Бесконечно осторожный, он приподнялся, пока не поднялся на локти и не увидел большую часть своей комнаты. Серый туман все еще был там, но рассеялся. Теперь Бреннер действительно мог видеть дешевый стол и три пластиковых стула на другом конце комнаты, а над ним черный прямоугольник: затемненное окно, отсутствие которого до сих пор пугало его. Рядом с ним было немного меньшее выцветшее пятно более светлого цвета - вероятно, картина, одна из тех дешевых отпечатков, которые были обычным делом в больничных палатах второго класса. И было еще кое-что.
Бреннер внезапно попал в водоворот противоречивых эмоций и мыслей. Ощущение попадания в ловушку - заточение - все еще присутствовало, но он также чувствовал облегчение, граничащее с эйфорией и почти истерическим удовольствием от вещей, которые он принимал как должное в последние тридцать лет своей жизни. Он чувствовал свое тело сильнее, чем когда-либо прежде, каждый квадратный дюйм своей кожи, каждый волос, каждую иглу, воткнутую в него, каждую повязку и каждый электрод, которые они так или иначе прикрепили к нему, и теперь он действительно чувствовал в первый раз, сколько источников боли разной интенсивности было у него внутри и на себе. Но даже эта боль в то же время была почти полезной, потому что она была там, и только это было важно. Боль была сильной, но не чувствовать ничего хуже. И в то же время он видел вещи, которые он бы даже не зарегистрировал три дня назад, если бы кто-то ткнул в них носом. Он видел каждую крошечную пылинку на прикроватной тумбочке, микроскопические царапины на хромированной раме кровати, каждую клеточку белых бинтов, на которых держались его руки.
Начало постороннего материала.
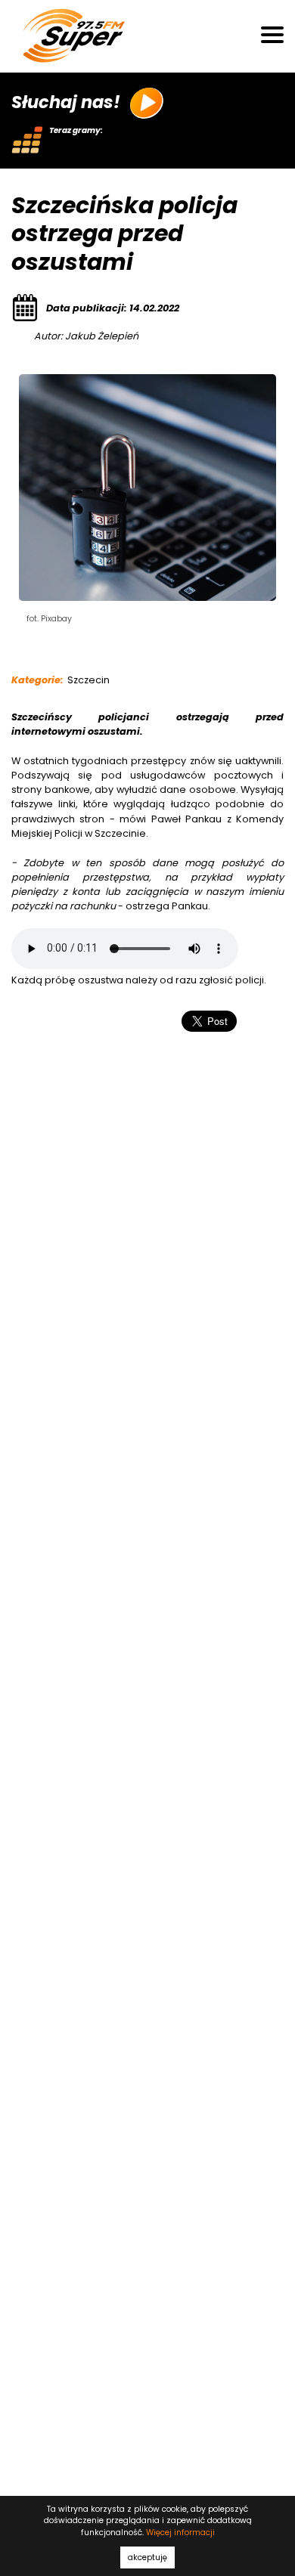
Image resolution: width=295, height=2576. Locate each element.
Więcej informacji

Если бы он был немного ниже кайфа, он мог бы понять, что все еще почти слеп. Часть вселенной, которую он мог видеть, составляла около пяти метров, но это было на четыре метра больше, чем несколько часов назад. Врач был прав: к нему вернулось зрение.
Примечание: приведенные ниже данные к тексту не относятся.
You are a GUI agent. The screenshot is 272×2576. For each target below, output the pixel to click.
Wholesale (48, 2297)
Он очень осторожно повернул голову и посмотрел направо. В этом направлении его мир остановился почти через метр, но он больше не терялся в сером тумане, в котором плавали несколько огней, а иногда и размытые очертания, а заканчивался перед стеной, обклеенной белой древесной щепой, перед той, которая была покрыта хромом. инструментальная тележка стояла.
Зрелище было отрезвляющим. Технический состав, следивший за ним, был далеко не таким массовым, как он ожидал. На тележке были три устройства размером с коробку из-под обуви, которые были соединены друг с другом несколькими кабелями и двумя или тремя другими проводами. Один из них выглядел немного потрепанным. Бреннер был немного разочарован. После всего, через что он прошел, он действительно заслужил немного больше усилий. «Но чего он ожидал?» - насмешливо подумал он. В конце концов, он был всего лишь пациентом с наличными деньгами.
Набравшись смелости, он поднялся еще немного. Одна из хромированных коробок ответила раздражающим хныканьем, и два или три красных цифровых дисплея начали отчаянно мигать, но тревожный сигнал все еще оставался. Либо эти вещи были сломаны, либо он многое вообразил за последние несколько дней, а не просто множество фантастических гаджетов рядом с его кроватью, которых там не было. Он медленно подтянул ноги к своему телу, наконец полностью сел и попытался поднять руки. Сигнал тревоги не сработал, но все равно не сработал. Его левое плечо сильно болело, а на тыльной стороне его правой руки была игла, которая делала любую попытку пошевелить рукой приключением, вызывающим слезы на его глазах. Он никогда не мог терпеть боль.